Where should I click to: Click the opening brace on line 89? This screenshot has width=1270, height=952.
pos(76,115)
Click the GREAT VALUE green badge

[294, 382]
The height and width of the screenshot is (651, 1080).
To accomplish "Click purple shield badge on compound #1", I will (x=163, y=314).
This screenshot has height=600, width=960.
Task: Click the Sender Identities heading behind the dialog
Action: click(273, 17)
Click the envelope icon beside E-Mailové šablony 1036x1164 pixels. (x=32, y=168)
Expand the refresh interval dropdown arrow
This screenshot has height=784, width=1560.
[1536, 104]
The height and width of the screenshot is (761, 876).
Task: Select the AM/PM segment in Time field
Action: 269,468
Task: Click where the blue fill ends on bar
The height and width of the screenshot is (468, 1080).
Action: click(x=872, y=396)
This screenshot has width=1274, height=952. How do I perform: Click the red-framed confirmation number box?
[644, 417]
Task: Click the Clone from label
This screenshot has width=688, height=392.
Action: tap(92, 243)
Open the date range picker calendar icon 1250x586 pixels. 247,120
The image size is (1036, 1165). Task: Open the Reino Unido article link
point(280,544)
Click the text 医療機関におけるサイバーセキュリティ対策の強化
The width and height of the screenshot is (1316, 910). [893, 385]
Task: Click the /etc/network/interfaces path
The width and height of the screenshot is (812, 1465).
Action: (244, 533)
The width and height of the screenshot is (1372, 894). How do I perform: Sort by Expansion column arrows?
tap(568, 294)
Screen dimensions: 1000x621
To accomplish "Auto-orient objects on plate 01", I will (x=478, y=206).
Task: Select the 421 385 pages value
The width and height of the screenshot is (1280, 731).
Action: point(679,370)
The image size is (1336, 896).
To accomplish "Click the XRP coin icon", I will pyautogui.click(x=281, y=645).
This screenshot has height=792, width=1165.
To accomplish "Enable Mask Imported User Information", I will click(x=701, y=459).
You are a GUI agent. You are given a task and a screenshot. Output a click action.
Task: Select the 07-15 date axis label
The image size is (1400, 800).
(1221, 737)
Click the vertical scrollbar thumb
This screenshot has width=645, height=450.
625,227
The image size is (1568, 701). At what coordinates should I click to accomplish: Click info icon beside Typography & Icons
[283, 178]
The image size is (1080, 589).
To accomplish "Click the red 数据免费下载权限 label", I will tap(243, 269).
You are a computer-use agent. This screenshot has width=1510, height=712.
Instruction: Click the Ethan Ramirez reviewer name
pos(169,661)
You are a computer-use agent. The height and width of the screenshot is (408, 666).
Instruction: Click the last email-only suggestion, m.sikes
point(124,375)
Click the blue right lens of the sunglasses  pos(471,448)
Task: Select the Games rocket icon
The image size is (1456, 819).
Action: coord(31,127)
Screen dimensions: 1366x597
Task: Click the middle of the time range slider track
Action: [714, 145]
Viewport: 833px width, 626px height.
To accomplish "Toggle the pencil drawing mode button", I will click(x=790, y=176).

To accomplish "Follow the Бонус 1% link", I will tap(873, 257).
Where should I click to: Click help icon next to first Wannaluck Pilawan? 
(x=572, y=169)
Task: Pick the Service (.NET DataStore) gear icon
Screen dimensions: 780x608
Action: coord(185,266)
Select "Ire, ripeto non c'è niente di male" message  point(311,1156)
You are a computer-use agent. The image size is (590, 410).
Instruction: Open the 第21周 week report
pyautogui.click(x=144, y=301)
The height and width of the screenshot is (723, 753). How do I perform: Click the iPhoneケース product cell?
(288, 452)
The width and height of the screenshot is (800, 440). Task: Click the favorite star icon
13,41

**TASK PROMPT**
Locate every line in the rows above that contains the word "link", and copy each of those lines.

**OUTPUT FOR THIS EXERCISE**
The image size is (1036, 1165). Task: Open the Reino Unido article link
To accomplish "Follow the Бонус 1% link", I will tap(873, 257).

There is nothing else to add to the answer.